『東京に住んでいても、あー。もんじゃが喰いたいなどと思ったことが一度もない生活。お好み焼きの方がうまいぞ』その950
10年前の自分を振り返るとかなり恥ずかしい。毎晩飲んだくれていた。毎日が楽しくてよく『はしゃぎすぎだ』と言われた。どうでもいいボケをかまし、誰かがボケればすかさず突っ込んだ。家に帰れずカプセルホテルに泊まった。『明日また出社するのにどうして家に帰るのだろう』という素朴な疑問を抱きながら。今となっては何が楽しかったのか分からない。虚しいばかりだ。今の事務所で仕事中に20代の社員は馬鹿話ばかりしている。立ち上がるレッサーパンダなんかどうだっていいじゃないか。まぁかつての自分がそうだったのだから放置しているが、仕事の邪魔だ。大人はこういう具合に見ていたのかと振り返ると恥ずかしいのだ。

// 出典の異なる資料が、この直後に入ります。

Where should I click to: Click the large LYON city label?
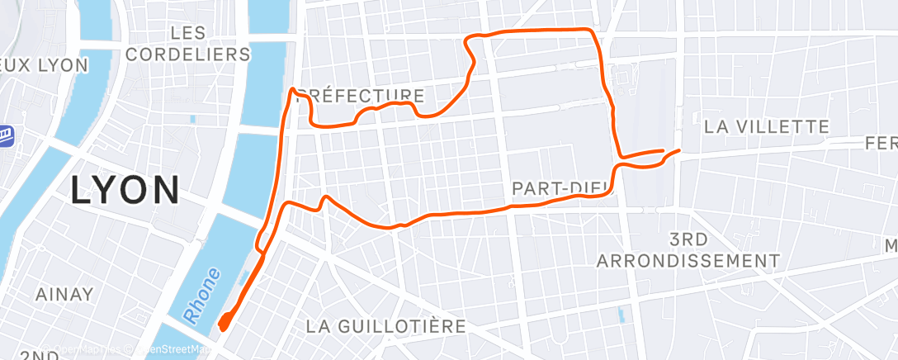[x=125, y=190]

今では、ボーズの騒音を打ち消すヘッドフォンをして仕事をしている。このヘッドフォンをすると何も聞こえなくなり、仕事に集中できる。理屈はよく分からないが、周囲の音と反対の位相の音波を発生させているらしい。
一度車を運転しながらつけてみたことがあるが、タイヤの音が消えた。空を飛んでいるようだ。かえって危ないかもしれない。説明書を見たら車の運転中は装着するなと書いてあった。